Sehr viele Figuren haben Dietrich Brüggemann und seine Schwester Anna, die zusammen das Drehbuch geschrieben haben, hier entworfen. Doch keine der Figuren wirkt schematisch, oberflächlich oder unterentwickelt. Diese Masse an Figuren, Geschichten und Erlebnissen über zwei Stunden zu beobachten, dabei eine enorme Bandbreite an Emotionen, Beziehungen und Erfahrungen zu zeigen, ist eine erstaunliche Leistung.
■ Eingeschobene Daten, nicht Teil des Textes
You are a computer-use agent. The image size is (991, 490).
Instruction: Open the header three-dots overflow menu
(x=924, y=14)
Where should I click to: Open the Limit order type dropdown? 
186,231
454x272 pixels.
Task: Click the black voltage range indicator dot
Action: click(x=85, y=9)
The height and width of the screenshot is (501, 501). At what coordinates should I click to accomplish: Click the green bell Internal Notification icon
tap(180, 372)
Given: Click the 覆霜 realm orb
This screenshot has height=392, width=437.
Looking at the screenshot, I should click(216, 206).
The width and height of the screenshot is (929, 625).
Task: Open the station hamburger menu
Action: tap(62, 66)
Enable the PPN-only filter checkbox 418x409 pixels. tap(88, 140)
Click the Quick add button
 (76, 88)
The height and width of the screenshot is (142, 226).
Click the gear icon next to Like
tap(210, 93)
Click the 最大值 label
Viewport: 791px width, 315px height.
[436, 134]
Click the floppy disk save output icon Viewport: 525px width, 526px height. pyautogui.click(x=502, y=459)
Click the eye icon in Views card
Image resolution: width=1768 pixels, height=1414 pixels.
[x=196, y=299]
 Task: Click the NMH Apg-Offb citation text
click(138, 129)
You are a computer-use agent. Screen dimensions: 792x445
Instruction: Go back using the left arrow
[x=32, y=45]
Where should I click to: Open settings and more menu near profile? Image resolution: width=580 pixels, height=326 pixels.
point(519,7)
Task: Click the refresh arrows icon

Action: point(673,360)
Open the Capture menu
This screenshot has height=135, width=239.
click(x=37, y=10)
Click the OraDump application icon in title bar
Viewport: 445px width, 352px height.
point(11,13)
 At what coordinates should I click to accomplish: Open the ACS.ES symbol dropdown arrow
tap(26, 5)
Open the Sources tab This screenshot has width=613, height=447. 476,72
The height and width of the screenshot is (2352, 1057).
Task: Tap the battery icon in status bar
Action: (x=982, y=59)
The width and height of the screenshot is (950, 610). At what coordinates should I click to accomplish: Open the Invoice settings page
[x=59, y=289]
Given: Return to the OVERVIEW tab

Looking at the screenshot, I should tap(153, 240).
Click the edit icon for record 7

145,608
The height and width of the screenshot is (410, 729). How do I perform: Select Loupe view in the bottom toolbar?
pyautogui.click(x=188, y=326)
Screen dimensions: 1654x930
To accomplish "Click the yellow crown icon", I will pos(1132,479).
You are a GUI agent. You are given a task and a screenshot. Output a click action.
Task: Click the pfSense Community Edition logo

Zumal nur selten auf allzu einfache Psychologisierung zurückgegriffen wird, wie etwa im Fall von Michael, dessen Bindungsunwilligen mit einer fehlenden Vaterfigur erklärt wird. Doch so einfach macht es sich der Film nur selten. Meist zeigt er in komischen, berührenden, pointierten Szenen wie schwierig es ist, seinen Platz im Leben zu finden und die richtigen Entscheidungen zu treffen. Er geht dabei so gelassen vor, wie man es im deutschen Kino nicht oft sieht, verzichtet auf allzu extreme Gefühlsausbrüche, ist stilistisch unauffällig aber jederzeit präzise und hat zu guter letzt ein Ensemble toller jüngerer und älterer Darsteller aufzubieten, die dabei helfen „3 Zimmer/ Küche/ Bad“ zu einem erstaunlich genauen, lebendigen Abbild des Zeitgeist zu machen.